2. Robocalls: These simply represent complaints from people who report getting unwanted telephone calls despite being placed on the national Do-Not-Call Registry.

3. Sweepstakes scams: Callers make claims that somone has won a special prize, such as the Jamaican lottery, but the recipient has to offer up some money of his or her own in order to claim the prize.

4. “Are you there?” This is a new type of automated call in which scammers are simply searching for phone numbers at which people will pick up and acknowledge themselves. It leads to their phone number going on a list as a potential target for future scam calls.

5. Grandparent scams: Someone calls an older person pretending to be a young relative in dire need, prompting a request for a wire transfer of funds or other urgent financial help.

6. Computer scams: Criminals reach out to naive computer owners with offers of phony tech-support or with threats related to the operation of their computers, while seeking wire transfers or passwords through which they can access victims’ financial accounts.

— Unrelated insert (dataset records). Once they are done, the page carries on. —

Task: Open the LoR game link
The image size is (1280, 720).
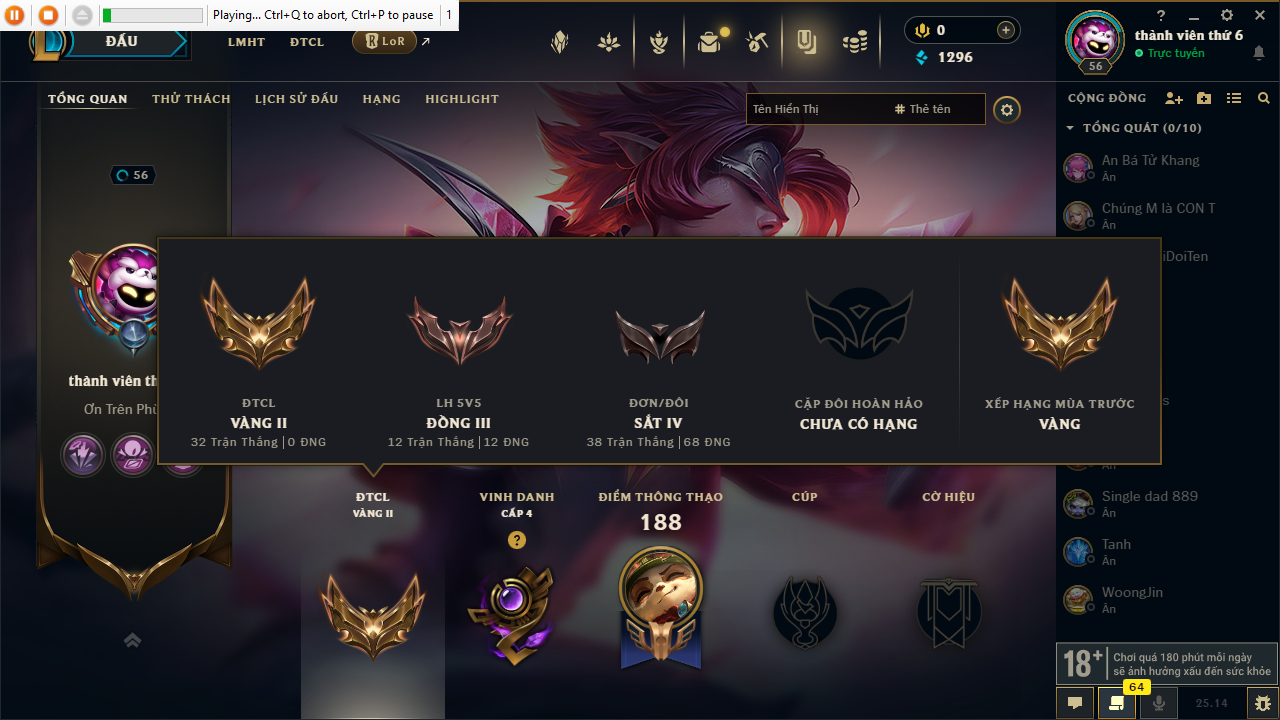Action: click(384, 42)
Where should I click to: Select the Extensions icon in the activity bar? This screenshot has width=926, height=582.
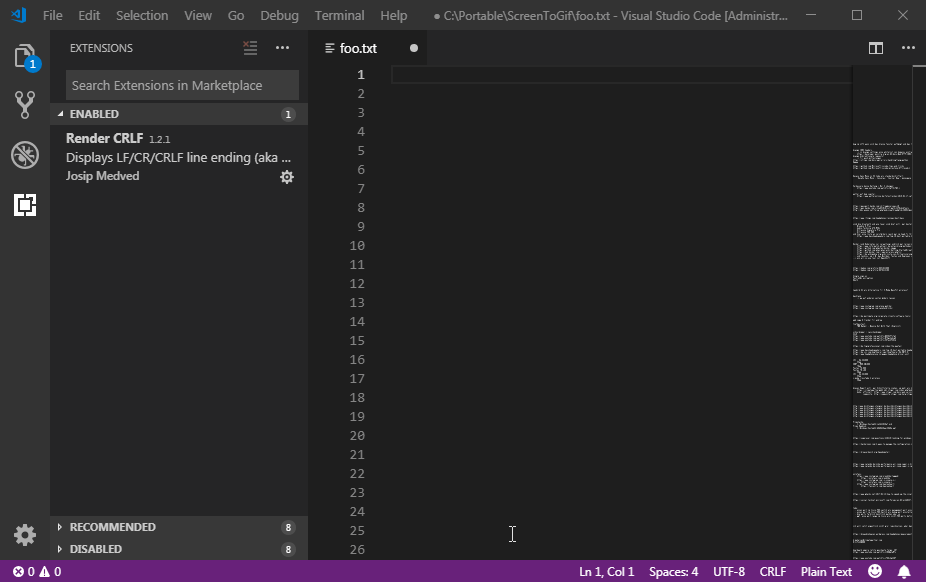24,205
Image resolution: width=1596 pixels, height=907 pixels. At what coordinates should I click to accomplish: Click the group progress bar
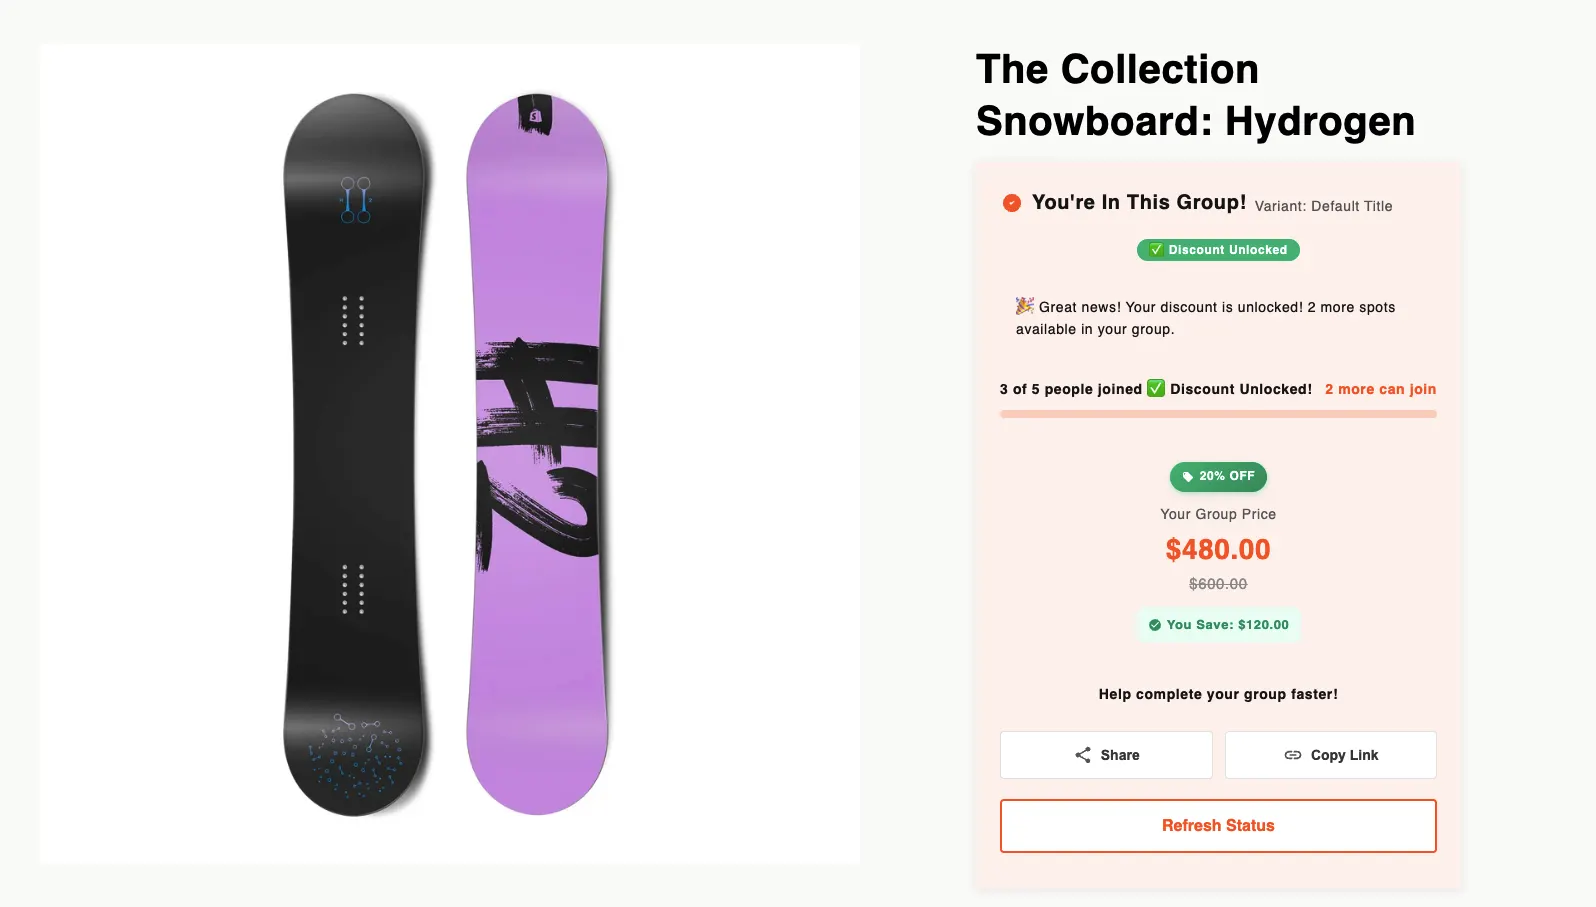1218,412
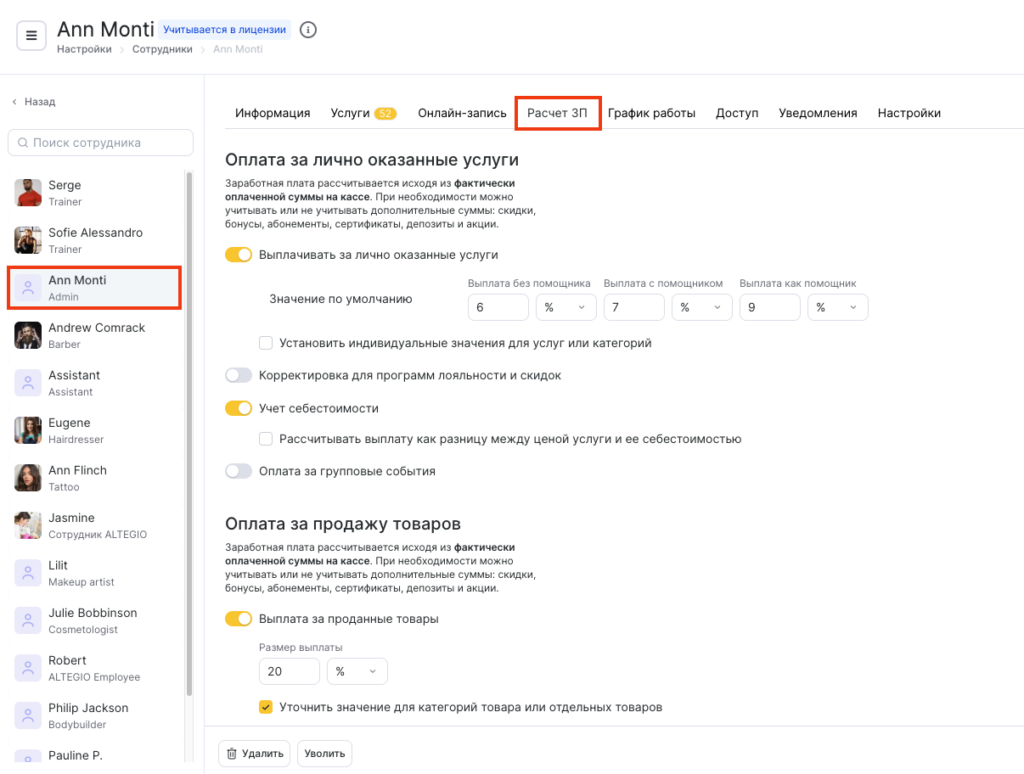This screenshot has height=774, width=1024.
Task: Click Sofie Alessandro's avatar photo
Action: (x=28, y=240)
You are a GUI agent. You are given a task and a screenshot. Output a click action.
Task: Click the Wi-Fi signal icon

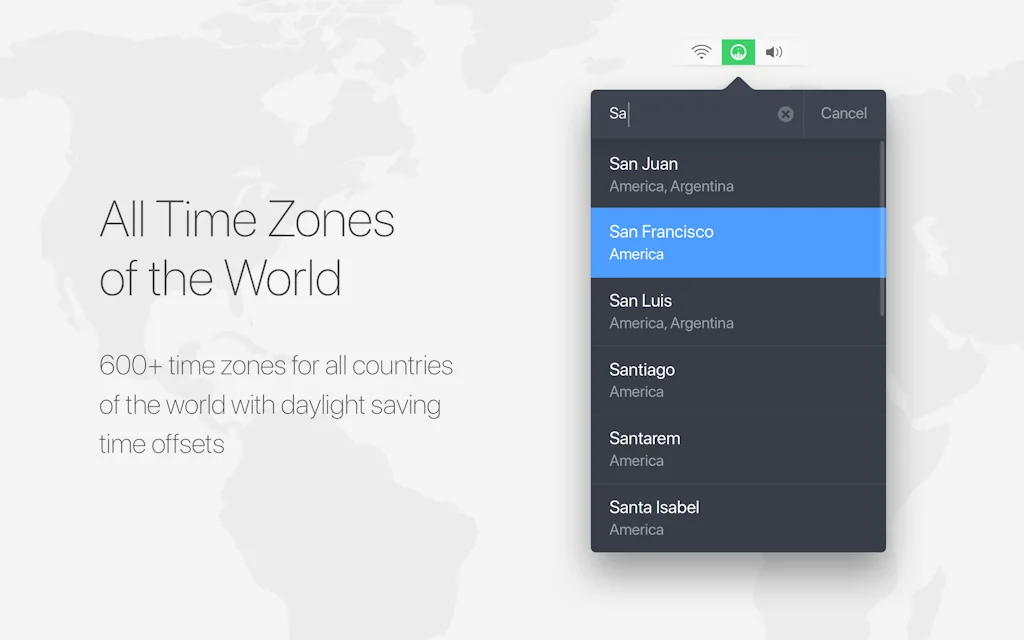click(701, 51)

7. Romance scams: Someone creates a fake online dating profile, gains a victim’s trust and then gets that person willingly to send money to meet some need, which sometimes includes a phony proposal to travel to visit the victim.

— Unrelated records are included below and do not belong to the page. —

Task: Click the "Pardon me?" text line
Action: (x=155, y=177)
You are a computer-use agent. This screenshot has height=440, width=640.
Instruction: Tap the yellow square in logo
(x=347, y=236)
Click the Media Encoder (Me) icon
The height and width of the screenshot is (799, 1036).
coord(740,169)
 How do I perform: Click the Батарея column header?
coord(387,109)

8. Elder financial abuse: This covers the many ways in which relatives, acquaintances, strangers and even hired professionals sometimes use an older adults’ funds without consent for their own purposes.

9. Identity theft: Criminals make attempts to gain personal information about an individual — such as a Social Security number — that can then be used to try to access their funds. (To help address this, Medicare is planning to issue new cards to beneficiaries that will no longer contain their full Social Security numbers.)

10. Government grants: Thieves sometimes call and pretend to be from a “government grants department” that will issue funds in the form of a grant once certain fees are paid. Don’t fall for it, or for any of the nine preceding this, either.

The ranking members of the Senate Special Committee on Aging are Republican Susan Collins of Maine and Democrat Bob Casey of Pennsylvania. That likely explains one otherwise-curious fact in the 2018 Fraud Book: More calls to the committee’s hotline come from Maine (521) and Pennsylvania (162) than from any other state, including ones much larger.